Needless to say, all of this is not portable to non-Windows platforms, so bear with this in mind. Other platforms, and even some applications on Windows, use a different reference time than midnight, 30 December 1899. So you'll probably need to offset the value.

To tell the whole truth, Excel has two reference values for dates. The other is known as 1904/MAC and any user can change the settings of Excel so that dates use that reference point instead. Of course, the good side of this is that it's an option that works on a per workbook basis and thanks to this, developers can safely ignore it if they are controlling what gets generated (as in VBA-driven Excel code, or xlsgen code). Changing the reference point is easy : open a workbook, go in the Tools / Options / General, then check "1904 date system".

 

Presentation

Although the (day,month,year,hour,minute,second) 6-uple is universal once you have it, the visual representation then depends on which locale you want to use to display the date.

At this point, you may decide that your code should be independent of the locale and be presented on end-user machines just like it is presented on your machine (provided what is displayed on your machine locale neutral too). There are two ways to achieve this :

The format mentioned above is what described the pattern to use to represent the date. It's locale specific. For instance, with a French locale days are represented by letter j, whereas with an English locale days are represented by letter d. Again, Excel is doing the heavy lifting, and there is a difference between how the format is internally stored (it's a locale-neutral syntax), and the way it is presented.

Neutrality is thus achieved by passing your custom date format. The format syntax is known in Excel such that letter d always represents a day. Once recognized, Excel can translate the format itself in the user interface and show the format with letter j if you have a French locale.

Alternatively, you may want to choose one of built-in date formats which are by design locale aware, ie whose representation will automatically change when an user opens the Excel with a different locale, see the asterisk (*) in the user interface of Excel. Namely, if you pass "dd/mm/yyyy" then this will be automatically recognized by Excel and will be used as a local-aware date whose representation will change with the user locale and so on.

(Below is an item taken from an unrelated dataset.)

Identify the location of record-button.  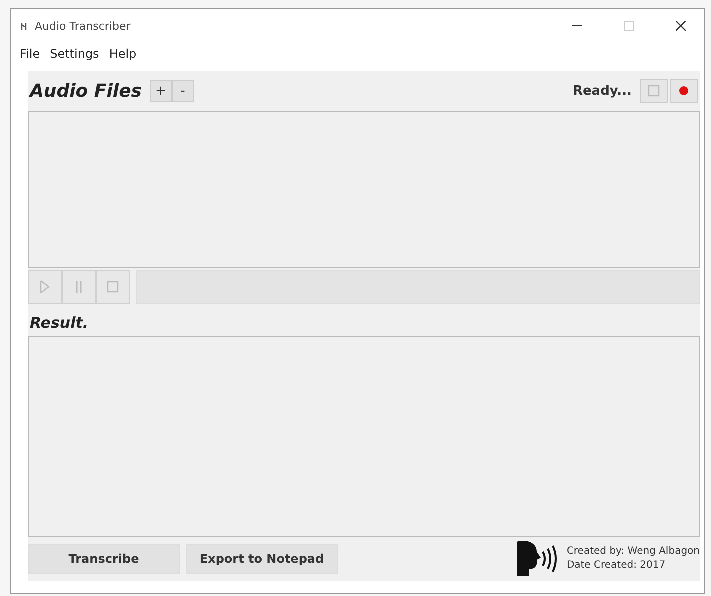
(684, 91).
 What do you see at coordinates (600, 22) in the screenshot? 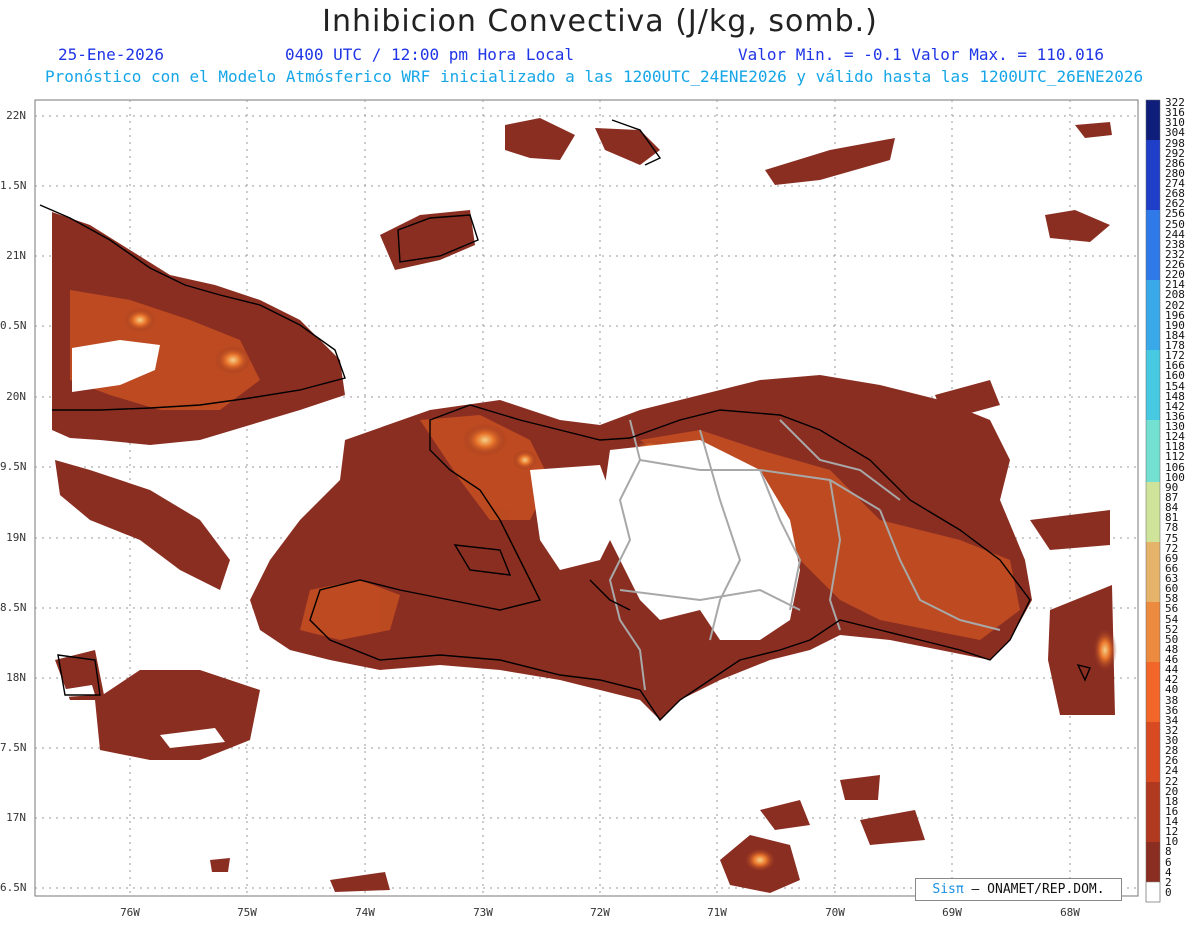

Passing a format like "dd \; mm \; yyyy" will not be recognized as a normal date flavor, and will be identified as a custom format. No locale translation or re-ordering will be performed on it. The main changes with "dd/mm/yyyy" is that when you right-click the cell and show the Format / Number menu, you'll see the custom format selected, instead of a more "regular" date format.

 

Passing dates in xlsgen

That being said, here comes the time to pass dates in xlsgen.

Anytime you want to pass a date, you may pass a regular label,

' VisualBasic code follows
'   passing a date as a regular label
worksheet.Label[row][col] = "01 March 2005".

Anytime you want to pass a floating-point value, alternatively just use a statement like worksheet.Float[row][col] = 36526.0, and pass a format of your choice. Here is an example :

' VisualBasic code follows
'   passing a date as a value
Dim style As IXlsStyle
Set style = wksht.NewStyle
' custom format
style.Format = "dd \; mm \; yyyy"
style.Apply

 ' 1st january 2000
wksht.Float(4, 1) = 36526.0

 

In case you want read dates back and forth, using floating point is the preferred way since it will remain consistent over time. A typical scenario would be to create an Excel file with some floating-point based dates in it, then hand the file to people for approval/annotating, and then read the Excel file again using xlsgen. If you wrote dates as strings in the first place, and expect to read those back as strings you may encounter problems since between the first creation and the reading phases, Excel may have switched the string into a floating-point based date.

 

Last but not least, if you are using .NET classes, for instance the DateTime object, then you can pass a DateTime value thanks to the ToOADate() helper method. (OA is short for OLE Automation which is the date value encoding we refer to in the beginning of the article).